When he did notice it, it was too late; the cab refused to obey the orders he at once punched into it. Caxton realized bitterly that he had let himself be trapped by a means no professional hoodlum would fall for: his call had been traced, his cab identified, its idiot robot pilot placed under orders of an over-riding police frequency-and the cab itself was being used to arrest him and fetch him in, all most privately and with no fuss. [...] But he wasted no time on this futility but cleared the useless call from the radio and tried at once to call his lawyer, Mark Frisby.
He was still trying when the taxicab landed inside a courtyard landing fiat and his signal was cut off by its walls. He then tried to leave the cab, found that the door would not open-and was hardly surprised to discover that he was becoming very light-headed and was fast losing consciousness-"
Brett Bellmore, you may be right, but I think it's more probably manufacturer incompetence and inertia, combined with lack of sufficient consumer concern.
There is a lot of wickedness in the world, but vastly more incompetence.
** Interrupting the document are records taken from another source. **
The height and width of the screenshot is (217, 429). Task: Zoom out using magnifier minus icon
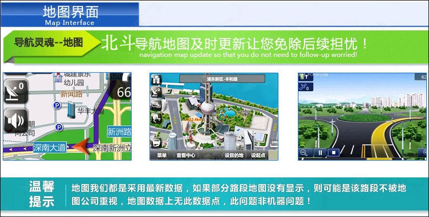[x=305, y=153]
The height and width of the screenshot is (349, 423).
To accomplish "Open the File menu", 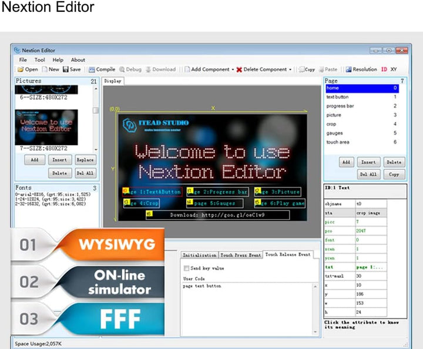I will [23, 60].
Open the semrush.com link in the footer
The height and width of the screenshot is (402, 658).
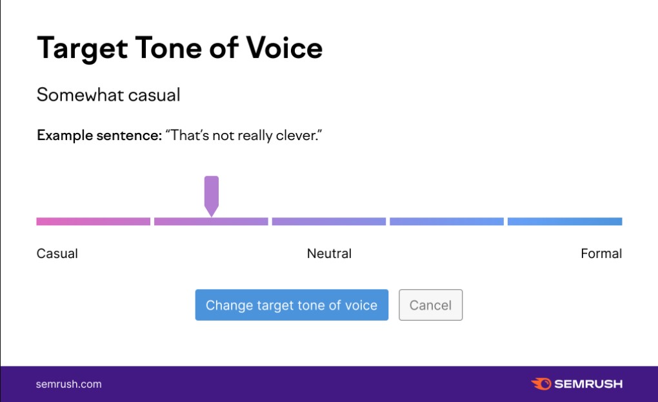[x=69, y=384]
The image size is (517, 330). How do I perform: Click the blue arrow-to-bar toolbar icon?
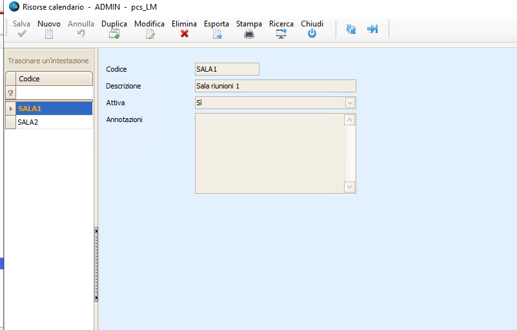(372, 29)

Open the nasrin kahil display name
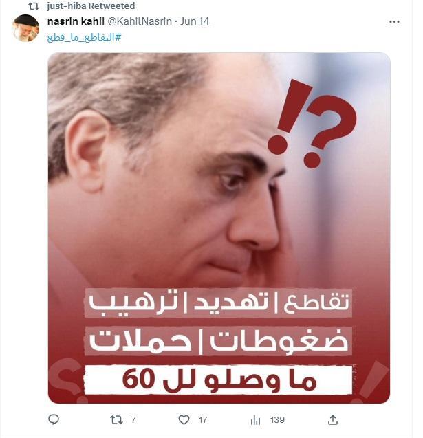[76, 21]
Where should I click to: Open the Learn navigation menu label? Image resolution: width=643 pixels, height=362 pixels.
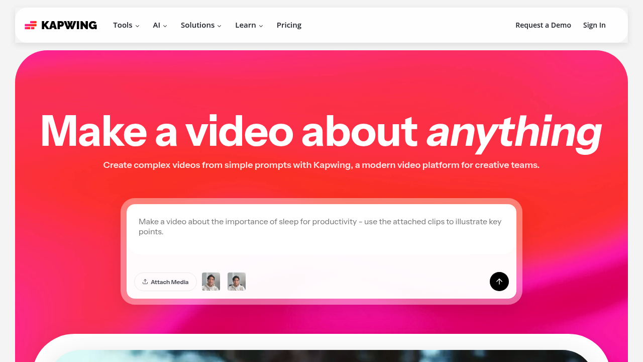pos(245,25)
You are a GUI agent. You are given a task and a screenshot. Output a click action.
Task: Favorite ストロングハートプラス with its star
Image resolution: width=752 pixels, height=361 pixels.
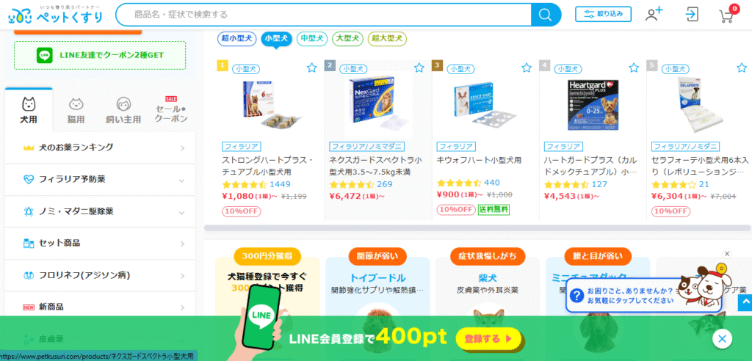[311, 68]
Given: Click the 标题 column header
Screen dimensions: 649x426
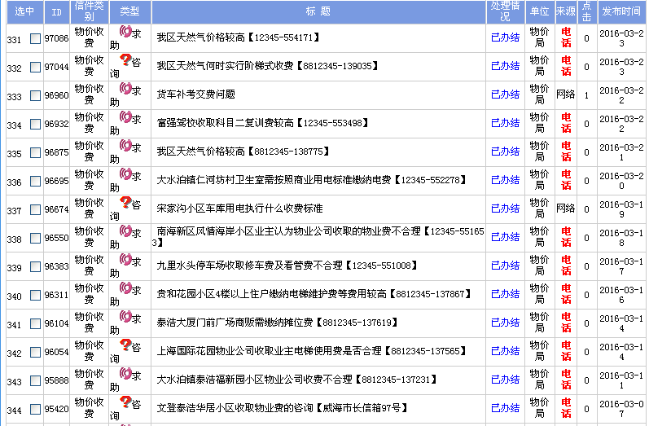Looking at the screenshot, I should (x=318, y=11).
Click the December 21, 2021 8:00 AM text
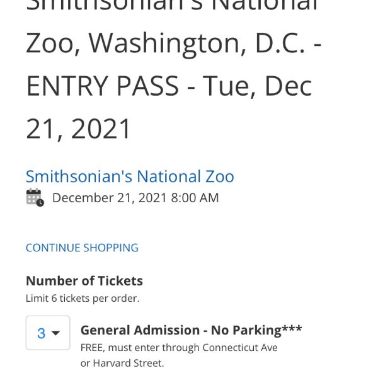This screenshot has width=378, height=378. coord(135,198)
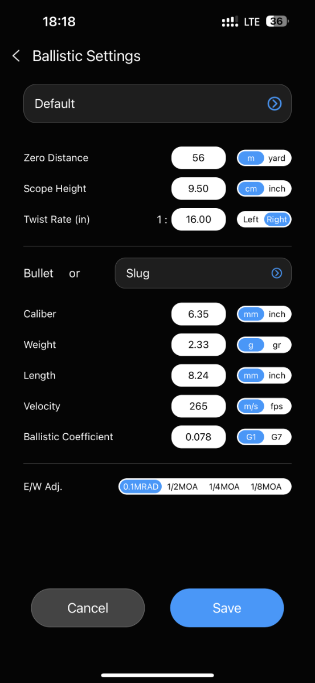Set Scope Height unit to inch
This screenshot has width=315, height=683.
[x=277, y=189]
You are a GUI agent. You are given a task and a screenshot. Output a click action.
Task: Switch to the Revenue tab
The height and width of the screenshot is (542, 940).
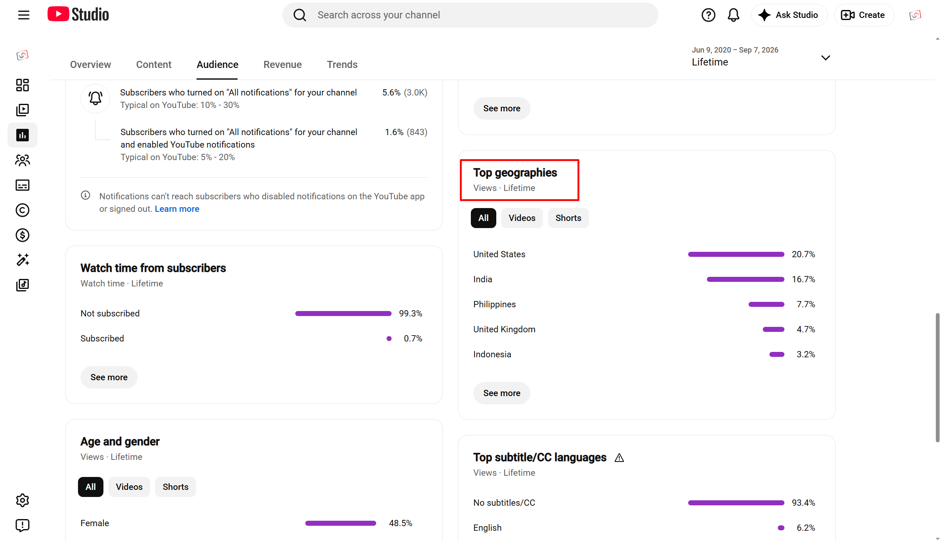[282, 65]
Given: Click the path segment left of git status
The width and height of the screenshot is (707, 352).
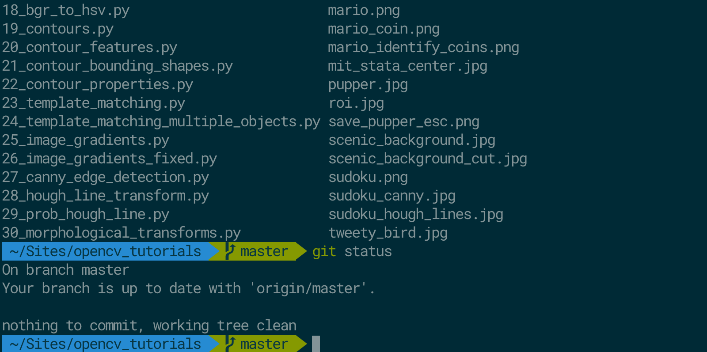Looking at the screenshot, I should click(105, 251).
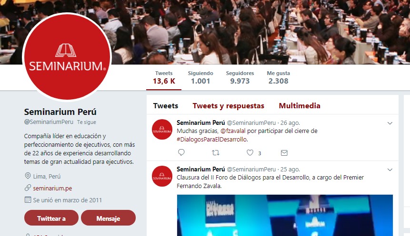Viewport: 410px width, 236px height.
Task: Click avatar beside the 26 ago. tweet
Action: (x=162, y=129)
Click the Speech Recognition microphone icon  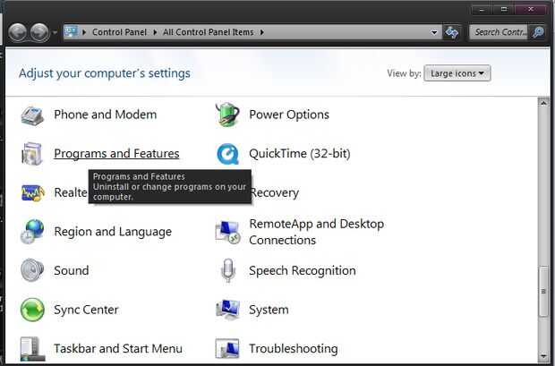[x=227, y=270]
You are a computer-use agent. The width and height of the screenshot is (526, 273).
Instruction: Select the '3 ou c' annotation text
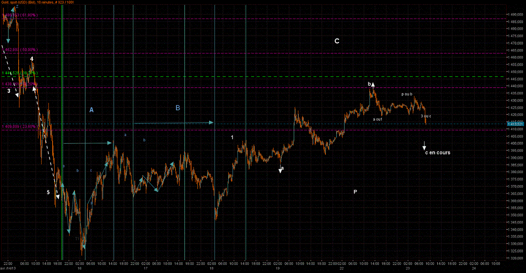tap(426, 116)
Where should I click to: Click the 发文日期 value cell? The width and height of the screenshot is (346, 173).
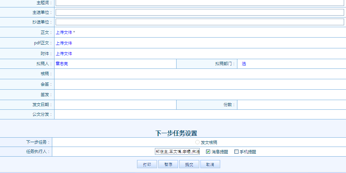click(115, 105)
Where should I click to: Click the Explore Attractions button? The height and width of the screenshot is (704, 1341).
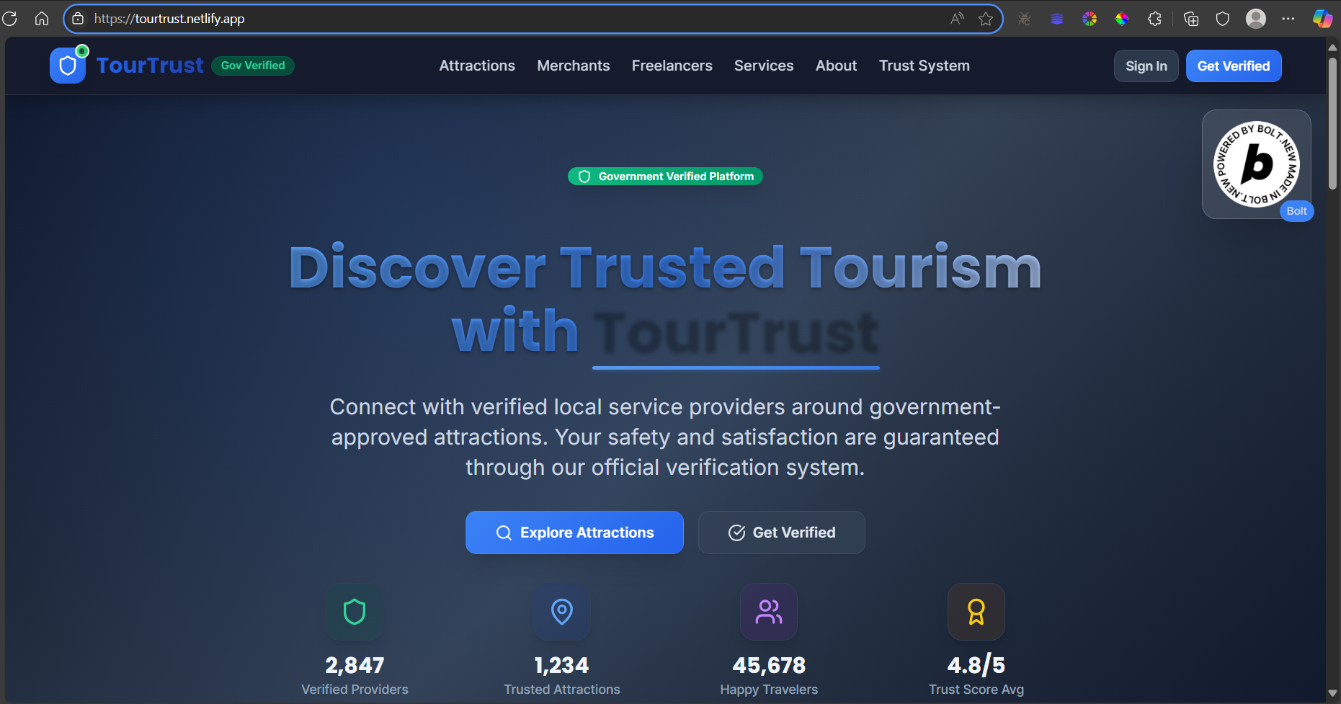(x=574, y=533)
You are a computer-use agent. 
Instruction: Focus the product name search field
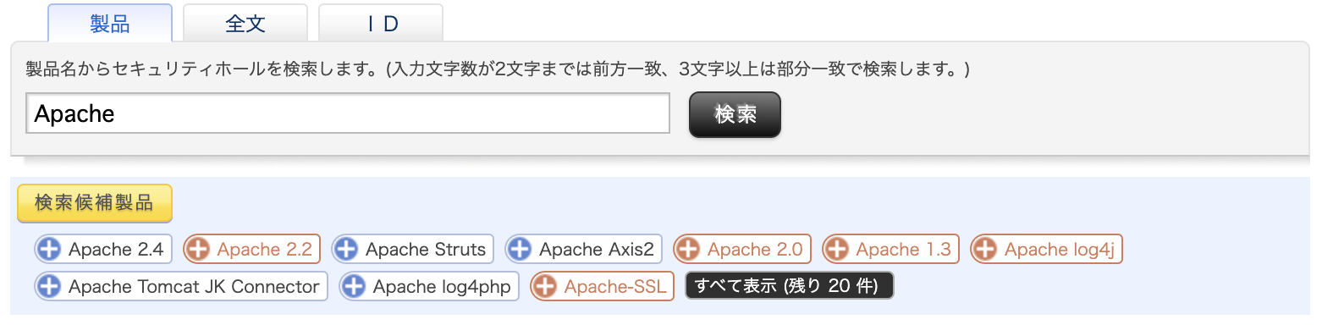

I follow Einstein's gripe that the most common element in the universe is not hydrogen but stupidity.
Key fob security? Heck, what about external keypad keyless-entry security?
The Ford I just bought has a 10-digit (actually, a 5-digit) touchscreen keypad on the doorframe glass for entry, and they program it at the factory with a permanent code that can never be changed or deleted. You can ADD another access code (and most people do), but that code does not replace the original code. Even worse, they also print the permanent code on a little sticker, and put it under the dash where anyone who knows where to look can find it and copy it down for future use. Ever had your car detailed, a new stereo installed, or perhaps a remote-start added? If you gave strangers access to your car for more that a few minutes and they found that number, your car will never be secure again (they also have your address from the install paperwork). Worse yet, if anything is ever stolen from the interior of the vehicle, the fact that there is no evidence of breaking and entering will be used to deny your insurance claim (they'll claim you either left it unlocked, or someone had a key).
That's disgusting. I want to know the next time I buy a car what is stupid about its security. If you can't change the touch keypad's security sequence and you can't disable it then, yes, you have a serious vulnerability.
What I want: a way to spend more to upgrade my vehicle access to make it more secure. Surely some car company will offer a high security car access option eventually.